> [Aufgabe]: Zitiere wörtlich aus dem Text über das Risiko des Übersetzers die Stelle, die mit „Welches Risiko trägt“ beginnt und mit „tatsächlich Aufträge folgen.“ endet.

> [Textauszug]:
= = = =

Welches Risiko trägt der Übersetzer noch?

Da ist einmal der Aufwand, den der Übersetzer betreibt, um bei der Agentur gelistet zu werden. Allein das Ausfüllen von Formularen zur Qualifikation, entweder im MS-Office-Format oder auch online, sowie das Lesen und Verstehen der Einkaufsbedingungen kann schon mal eine Stunde oder länger dauern. Dazu kommt dann noch der Aufwand für die Probeübersetzung. Dieser Aufwand bleibt das alleinige Risiko des Übersetzers durch Verlust an Einnahmen und Steuern, denn es gibt keinerlei Garantie, dass selbst auf eine bestandene Probeübersetzung dann auch tatsächlich Aufträge folgen.

= = = =

> [Bereitgestelltes Material]:

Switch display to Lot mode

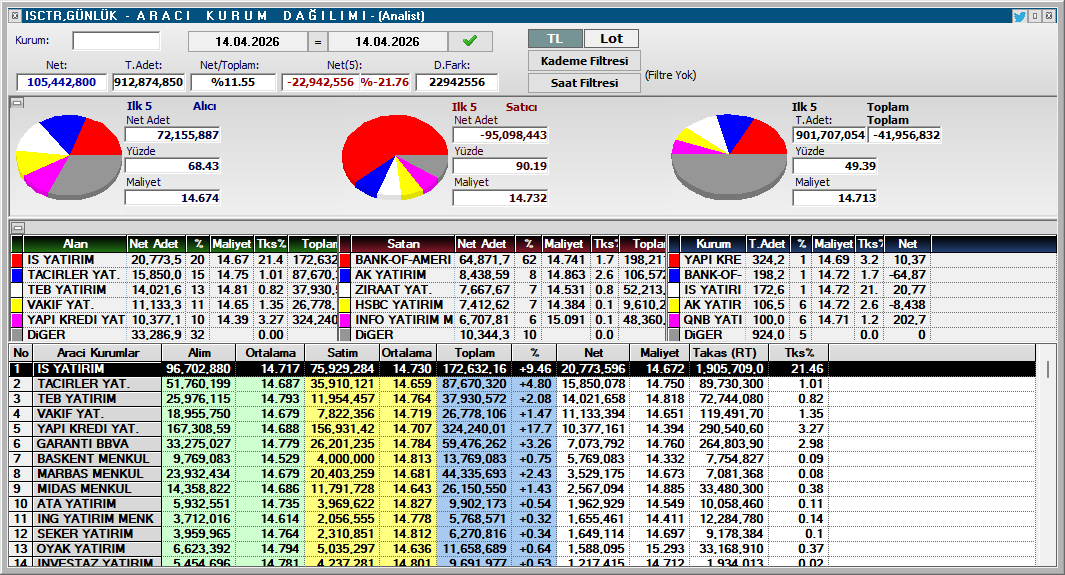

= = = =

> [Schriftliche Antwort]:
Welches Risiko trägt der Übersetzer noch?

Da ist einmal der Aufwand, den der Übersetzer betreibt, um bei der Agentur gelistet zu werden. Allein das Ausfüllen von Formularen zur Qualifikation, entweder im MS-Office-Format oder auch online, sowie das Lesen und Verstehen der Einkaufsbedingungen kann schon mal eine Stunde oder länger dauern. Dazu kommt dann noch der Aufwand für die Probeübersetzung. Dieser Aufwand bleibt das alleinige Risiko des Übersetzers durch Verlust an Einnahmen und Steuern, denn es gibt keinerlei Garantie, dass selbst auf eine bestandene Probeübersetzung dann auch tatsächlich Aufträge folgen.